Lucy’s central struggle is to come to terms with her face and her concept of beauty and the question of whether someone with this kind of face can be loved. I think it is a struggle that we can all share–especially women. Physical beauty is so often correlated to being desirable and “lovable.” But how many of us feel truly beautiful? How often have you felt undesirable because of how you looked? I know this is something I always struggle with (although it has gotten better in recent years). I think that once someone truly knows you as a person, they see the beauty within you and you do become beautiful and feel beautiful with them. But what about people you don’t know? When all they are judging you on is how you look on the outside? I often feel so confident and good about myself and then will catch a glimpse of myself in a store window and go “Oh yuck. You look so ugly and dumpy and overweight.” And all my good feelings about myself go down the drain.

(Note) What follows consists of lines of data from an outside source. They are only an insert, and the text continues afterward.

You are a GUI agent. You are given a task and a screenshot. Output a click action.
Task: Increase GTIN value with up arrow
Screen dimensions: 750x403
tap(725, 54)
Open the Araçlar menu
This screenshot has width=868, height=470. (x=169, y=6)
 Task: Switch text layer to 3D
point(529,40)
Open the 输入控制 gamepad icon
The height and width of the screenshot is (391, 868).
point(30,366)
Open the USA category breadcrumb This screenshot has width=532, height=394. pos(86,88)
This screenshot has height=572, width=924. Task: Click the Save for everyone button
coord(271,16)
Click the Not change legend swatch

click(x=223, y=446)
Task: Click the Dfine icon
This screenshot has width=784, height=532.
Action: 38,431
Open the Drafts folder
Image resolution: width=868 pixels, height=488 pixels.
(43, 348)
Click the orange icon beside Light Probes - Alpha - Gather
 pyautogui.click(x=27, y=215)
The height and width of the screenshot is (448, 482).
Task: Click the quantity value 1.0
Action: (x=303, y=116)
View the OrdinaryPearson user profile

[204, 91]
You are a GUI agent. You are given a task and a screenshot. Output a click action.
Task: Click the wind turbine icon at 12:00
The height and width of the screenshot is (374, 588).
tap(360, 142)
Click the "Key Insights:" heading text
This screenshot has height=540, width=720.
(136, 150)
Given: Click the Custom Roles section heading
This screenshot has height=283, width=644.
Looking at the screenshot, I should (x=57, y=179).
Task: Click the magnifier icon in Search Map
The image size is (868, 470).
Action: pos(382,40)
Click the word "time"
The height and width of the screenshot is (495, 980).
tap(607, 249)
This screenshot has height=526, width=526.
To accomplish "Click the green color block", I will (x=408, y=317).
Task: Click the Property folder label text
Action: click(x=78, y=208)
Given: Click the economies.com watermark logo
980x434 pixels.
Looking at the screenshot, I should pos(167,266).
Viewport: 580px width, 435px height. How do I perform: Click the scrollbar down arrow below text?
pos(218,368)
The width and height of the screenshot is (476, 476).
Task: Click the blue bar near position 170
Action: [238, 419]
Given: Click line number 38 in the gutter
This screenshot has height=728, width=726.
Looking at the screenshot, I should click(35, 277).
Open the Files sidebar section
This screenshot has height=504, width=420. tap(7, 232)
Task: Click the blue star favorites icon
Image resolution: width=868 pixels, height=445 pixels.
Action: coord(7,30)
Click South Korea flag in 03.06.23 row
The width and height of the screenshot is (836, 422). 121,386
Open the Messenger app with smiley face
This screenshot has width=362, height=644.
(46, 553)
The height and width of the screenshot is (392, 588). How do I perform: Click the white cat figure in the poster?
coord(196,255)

Another thing that struck me as being universal about the book was Lucy’s constant belief that with the next operation, her face would be “normal” again and then everything will be better. How often do we do this in life? “Once I make more money, things will be better.” “Once I find someone to love me, things will be better.” “Once I lose the weight, things will be better.” We spend so much time thinking about how much better things will be if only this were true or that were true. And how often do we achieve something and find that things are still not better? At the end of the book–after a particularly long and extensive series of surgeries–Lucy realizes that her face is a normal as it is ever going to get. There will be no more surgeries, no more fixes. The man she is sitting with is only giving her positive reactions. She writes: “And then I experienced a moment of the freedom I’d been practicing for behind my Halloween mask all those years ago. As a child, I had expected my liberation to come from getting a new face to put on, but now I saw it came from shedding something, shedding my image. I used to think truth was eternal, that once I knew, once I saw, it would be with me forever, a constant by which everything else could be measured. I know now that this isn’t so, that most truths are inherently unretainable, that we have to work hard all our lives to remember the most basic things.”
This is a not a fun, happy and breezy book, but it is thought-provoking and interesting. I would definitely recommend reading this book together with Ann Patchett’s book as they complement each other very well. I wish I had read them closer together.